Likewise, the new guix package --export-channels command exports a channel spec “pinned” to the Guix revision that was used to deploy the packages found in your profile. The channel spec allows you to replicate Guix while the manifest allows you to redeploy the package set of interest — on a different machine, or at a different point in time. Assuming you’ve stored these two files as channels.scm and manifest.scm, redeploying the exact same software environment boils down to running this command:

guix time-machine -C channels.scm -- package -m manifest.scm

Our vision is that these two files should accompany scientific publications as an executable, transparent, time-independent spec to recreate the software environment used in the computational experiment.

Packaging facilities

New package transformations were added to the already long list:

  • --with-patch provides a way to build a bunch of packages with a patch applied to one or several of them.
  • --with-latest instructs Guix to (attempt to) build the latest upstream version of a given package.
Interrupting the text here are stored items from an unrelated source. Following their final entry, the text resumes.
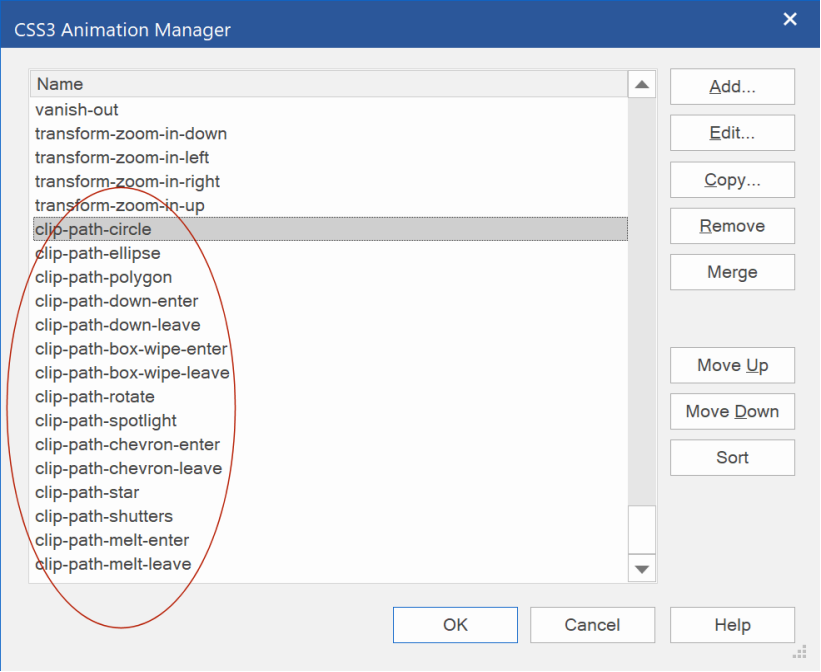
Task: Select clip-path-ellipse in the list
Action: point(330,254)
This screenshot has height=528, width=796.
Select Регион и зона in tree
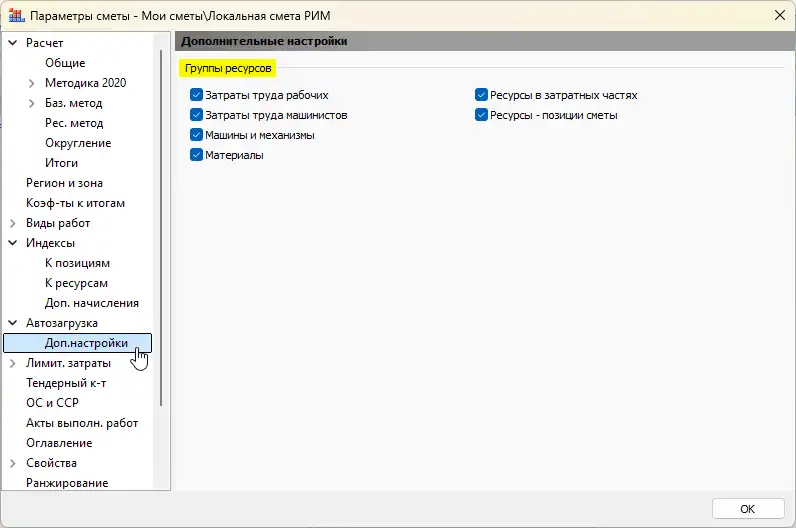(64, 183)
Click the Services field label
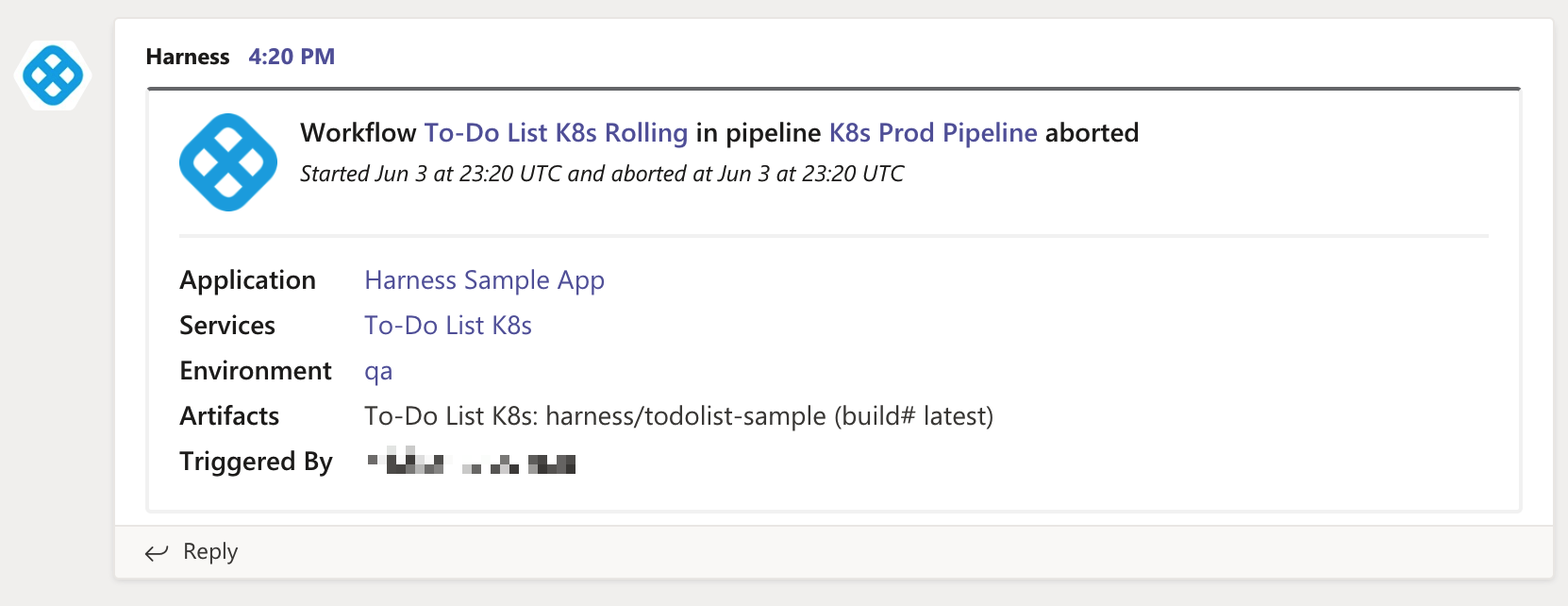The image size is (1568, 606). pyautogui.click(x=227, y=326)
Packagers, do not miss the new Go recursive importer available with guix import, that can create package definitions or templates thereof for whole sets of Go packages. The guix import crate command, for Rust packages, now honors “semantic versioning” when used in recursive mode.
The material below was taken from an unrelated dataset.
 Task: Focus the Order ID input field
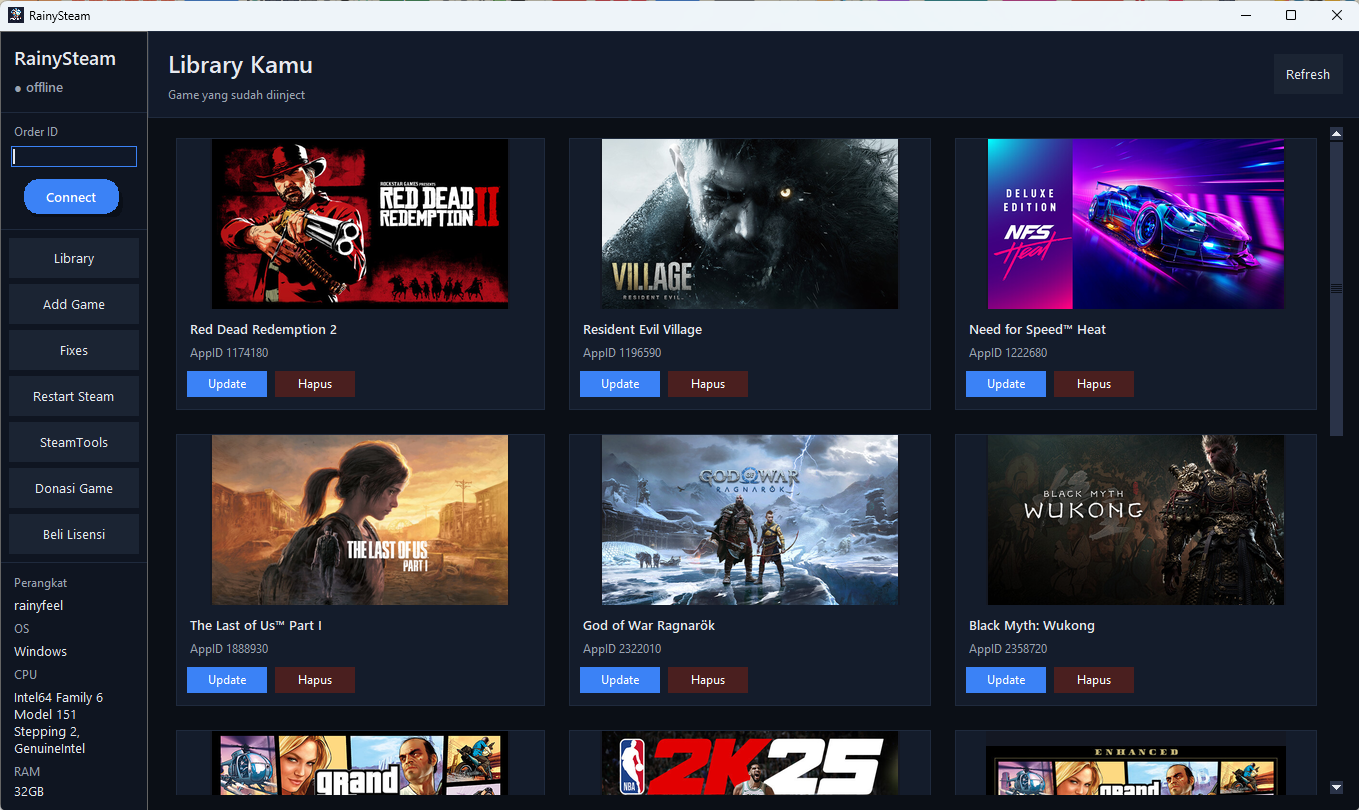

Last but not least, the introduction of the GUIX_EXTENSIONS_PATH Guix search path makes it possible for Guix extensions, such as the Guix Workflow Language (GWL), to have their modules automatically discovered.

Faster substitutes

One thing you will hopefully notice is that substitute installation (downloading pre-built binaries) became faster, as we explained before. This is in part due to the opportunistic use of zstd compression, which has a high decompression throughput. The daemon and guix publish support zstd as an additional compression method, next to gzip and lzip.

Another change that can help fetch substitutes more quickly is local substitute server discovery. The new --discover option of guix-daemon instructs it to discover and use substitute servers on the local-area network (LAN) advertised with the mDNS/DNS-SD protocols, using Avahi. Similarly, guix publish has a new --advertise option to advertise itself on the LAN.

On some machines with limited resources, building the Guix modules is an expensive operation. A new procedure, channel-with-substitutes-available from the (guix ci) module, can now be used to pull Guix to the latest commit which has already been built by the build farm. Refer to the documentation for an example.

More scientific packages

Here are highlights among the 2,000 packages added and 3,100 packages upgraded since the previous release:

  • GCC 10.3.0 is available.
  • Julia has been upgraded to 1.5.3, and Guix now provides 45 Julia packages.
  • Octave has been upgraded to 6.2.0.
  • Scipy has been upgraded to 1.6.0 and Python to 3.8.2.
  • GHC 8.8.3 is available and OCaml 4.11.1 as well. OCaml is now bootstrapped entirely from source via camlboot.
  • Open MPI is now at 4.1.0.
  • For statisticians, R has been upgraded to 4.0.4 and there’s now a total of 1,639 R packages, many of which come from Bioconductor 3.12.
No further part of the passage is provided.